Tonight, he expected to come back. But he already had one body on the floor and another in a hospital bed, a pretty high casualty rate when he wasn’t even running an op.
The meet was by the canal, near where the towpath came to an end and the water disappeared inside a long tunnel. Lamb had chosen it because it cut down on directions of approach, and he didn’t trust Diana Taverner. For the same reason, he got there first. It was approaching two. A quarter moon was blotted now and then by passing clouds. A house across the water was lit, all three storeys, and he could hear chatter and occasional laughter from smokers in the garden. Some people threw parties midweek. Jackson Lamb kept tabs on his department’s body count.
She came from the Angel end, her approach signalled by the tapping of her heels on the path.
‘Are you alone?’ she asked.
He spread his arms as if to measure the stupidity of her question. As he did so his shirt came untucked, and night air scratched his belly.
She looked beyond him, at the treed slope leading up to the road. Then back at him. ‘What do you think you’re playing at?’

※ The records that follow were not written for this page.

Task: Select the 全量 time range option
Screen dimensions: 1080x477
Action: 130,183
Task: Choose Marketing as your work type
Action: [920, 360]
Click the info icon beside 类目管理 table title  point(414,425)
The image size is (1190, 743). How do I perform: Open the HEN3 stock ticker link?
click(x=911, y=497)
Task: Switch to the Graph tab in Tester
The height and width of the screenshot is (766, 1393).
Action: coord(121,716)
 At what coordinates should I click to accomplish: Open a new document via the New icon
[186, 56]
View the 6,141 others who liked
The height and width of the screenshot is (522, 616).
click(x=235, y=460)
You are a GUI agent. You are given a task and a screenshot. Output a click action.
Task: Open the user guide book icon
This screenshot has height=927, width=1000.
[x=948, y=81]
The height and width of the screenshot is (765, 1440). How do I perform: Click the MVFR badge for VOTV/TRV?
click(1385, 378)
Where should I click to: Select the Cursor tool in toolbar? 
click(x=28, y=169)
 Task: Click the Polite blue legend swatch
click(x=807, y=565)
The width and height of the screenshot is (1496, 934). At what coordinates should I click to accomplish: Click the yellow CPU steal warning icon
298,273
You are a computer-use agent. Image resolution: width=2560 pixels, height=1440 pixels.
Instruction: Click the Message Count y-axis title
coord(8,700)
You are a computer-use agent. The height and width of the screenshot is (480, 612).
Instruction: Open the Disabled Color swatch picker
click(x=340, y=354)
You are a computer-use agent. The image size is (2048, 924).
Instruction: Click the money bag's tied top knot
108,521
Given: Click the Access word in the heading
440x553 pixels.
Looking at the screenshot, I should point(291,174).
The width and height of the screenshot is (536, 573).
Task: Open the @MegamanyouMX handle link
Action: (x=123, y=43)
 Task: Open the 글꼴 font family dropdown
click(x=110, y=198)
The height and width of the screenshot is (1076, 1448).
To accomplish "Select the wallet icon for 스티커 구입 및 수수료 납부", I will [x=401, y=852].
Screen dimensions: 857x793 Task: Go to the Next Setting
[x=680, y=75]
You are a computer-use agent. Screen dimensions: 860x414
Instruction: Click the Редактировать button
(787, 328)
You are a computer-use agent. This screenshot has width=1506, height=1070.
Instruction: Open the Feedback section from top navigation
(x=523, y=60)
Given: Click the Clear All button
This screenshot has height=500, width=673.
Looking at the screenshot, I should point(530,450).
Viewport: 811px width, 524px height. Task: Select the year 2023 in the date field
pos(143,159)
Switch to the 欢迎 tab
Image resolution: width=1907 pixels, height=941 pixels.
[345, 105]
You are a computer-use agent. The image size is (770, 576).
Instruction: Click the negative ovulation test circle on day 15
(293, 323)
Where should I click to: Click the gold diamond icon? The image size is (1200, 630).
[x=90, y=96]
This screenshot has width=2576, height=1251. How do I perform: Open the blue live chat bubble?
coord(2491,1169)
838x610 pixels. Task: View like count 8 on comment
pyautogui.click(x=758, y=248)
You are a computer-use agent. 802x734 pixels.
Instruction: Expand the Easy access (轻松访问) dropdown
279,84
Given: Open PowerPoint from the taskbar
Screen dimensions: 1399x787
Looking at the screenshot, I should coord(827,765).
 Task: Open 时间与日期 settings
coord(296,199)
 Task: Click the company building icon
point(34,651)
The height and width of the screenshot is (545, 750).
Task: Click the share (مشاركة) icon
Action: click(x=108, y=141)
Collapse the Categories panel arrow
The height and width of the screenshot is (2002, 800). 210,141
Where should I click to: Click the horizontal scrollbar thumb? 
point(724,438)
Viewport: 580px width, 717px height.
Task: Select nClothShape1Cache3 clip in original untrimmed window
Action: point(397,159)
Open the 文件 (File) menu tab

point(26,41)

‘I lent you an agent,’ he said. ‘She’s in hospital.’
‘I know. I’m sorry.’
‘Lloyd Webber-grade, you said. One step up from sharpening pencils. But now she’s got a bullet in her head.’
‘Lamb,’ she said. ‘The job was the other day. Whatever’s happened to her since, that’s hardly—’
‘Don’t even bother. She was shot outside Hobden’s place. By Jed Moody, intentionally or otherwise. When you’re not co-opting my team, you’re subverting them. You gave Moody a mobile phone. What else did you give him? An earful of promises? A ticket to his future?’